Where MTBF Falls Short
Guest post by Chris Peterson – see her daily blog Test To Be Your Best
I have a brand new widget and I’m very excited about the design. It has features I’ve never built in before, there is a huge market need for it, and now I have to try to prove it’s reliability before I can sell it. What do I use?
Let’s try MTBF. It has been around for over 60 years and is a very common approach.
Here is where the possible issues start. MTBF is the calculated average time it will take for a system to fail. If you think about an average, it includes everything from the highest to lowest. If 5 is the average out of 10 you have no clue from that 5 if the majority of the population was close to it or scattered from 1 to 10. An average doesn’t show variability and that could cause issues.
Another issue is that the end use environment is also based on averages yet the world is full of extremes. Say that my widget is going inside of a laptop computer and I decide to use the metric for typical office temperatures. That’s all well and good, but that computer will see much more extreme conditions that that. It might sit on a car seat with the windows rolled up under the blazing desert sun, or be left in a trunk in the dead of winter. People are impatient and want their electronics to work under all conditions and they aren’t going to wait until the laptop reaches typical office temperature before they use it.
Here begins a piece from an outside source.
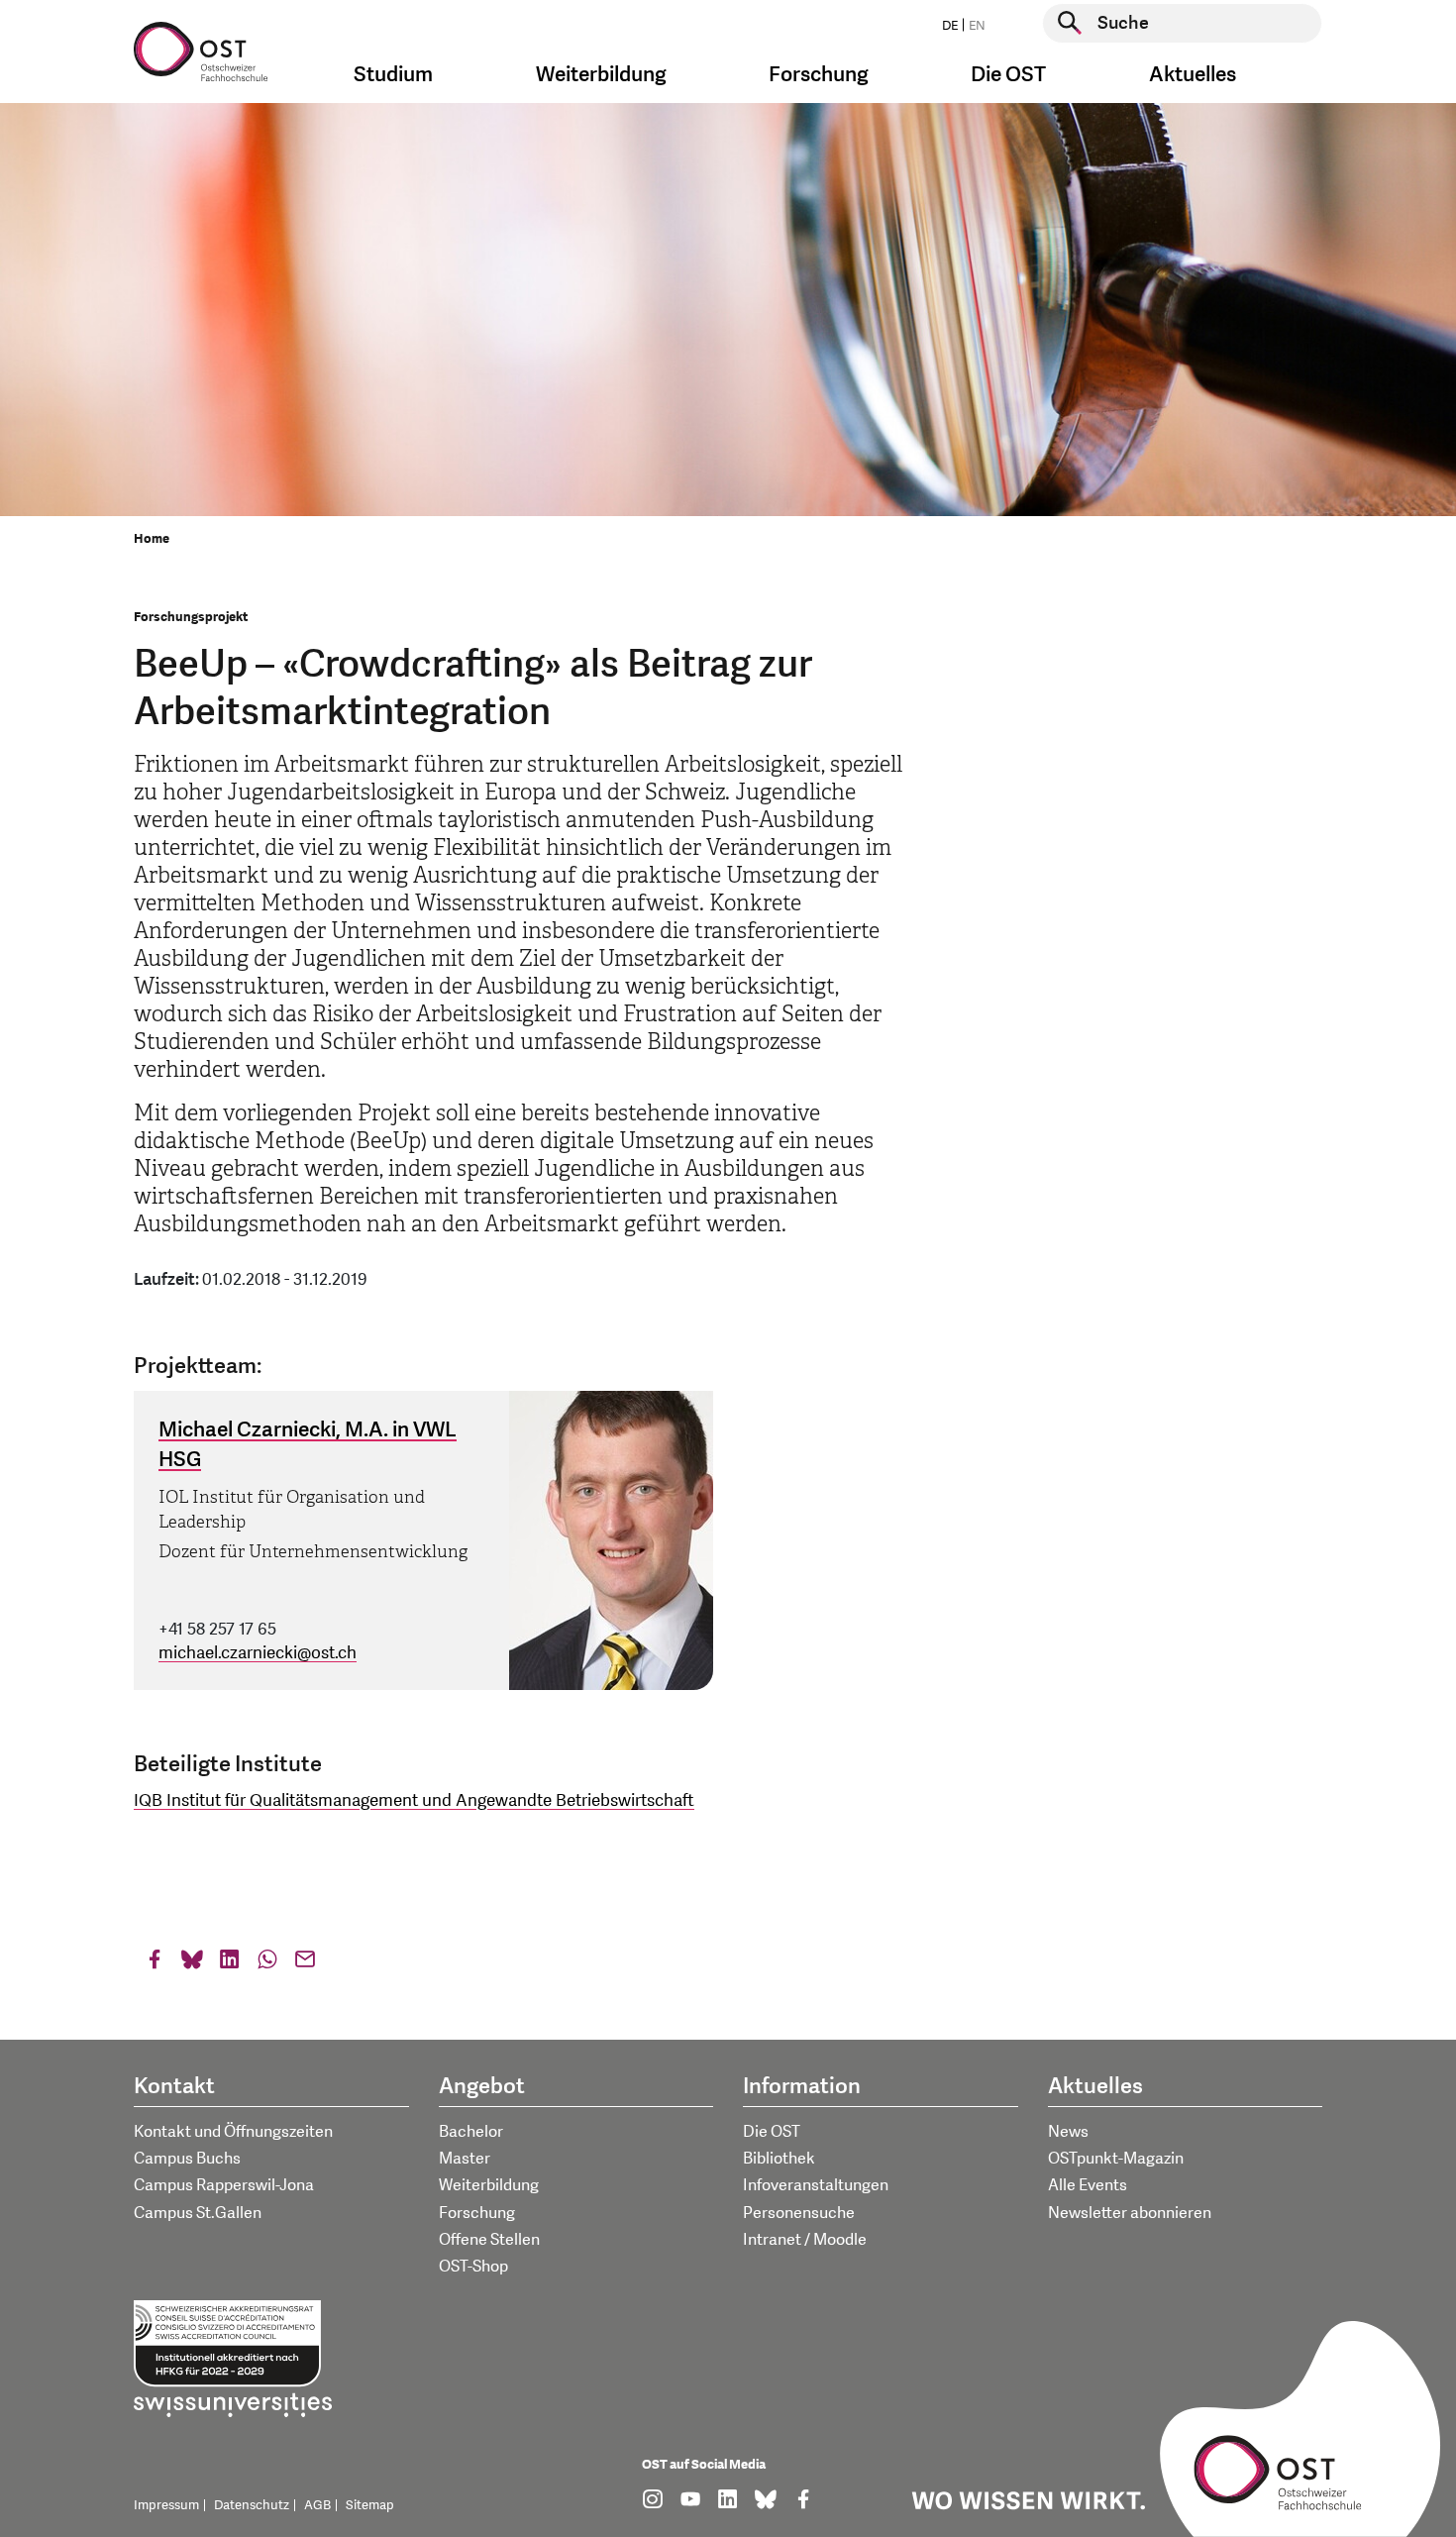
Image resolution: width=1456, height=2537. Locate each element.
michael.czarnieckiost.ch (257, 1652)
What will the reliability be then? MTBF can’t give us a clue because even if extremes were considered (which would be rare) they would go into an average (environmental conditions) which is then averaged again (assumption of mean time between failures).
Think now of the bathtub curve with infant mortality. Is the MTBF based on whether the item has been screened to try to detect any items that would fall into that part of the curve? If that screening has been skipped then the average that the MTBF is based on would have the possibility of many items falling short of that.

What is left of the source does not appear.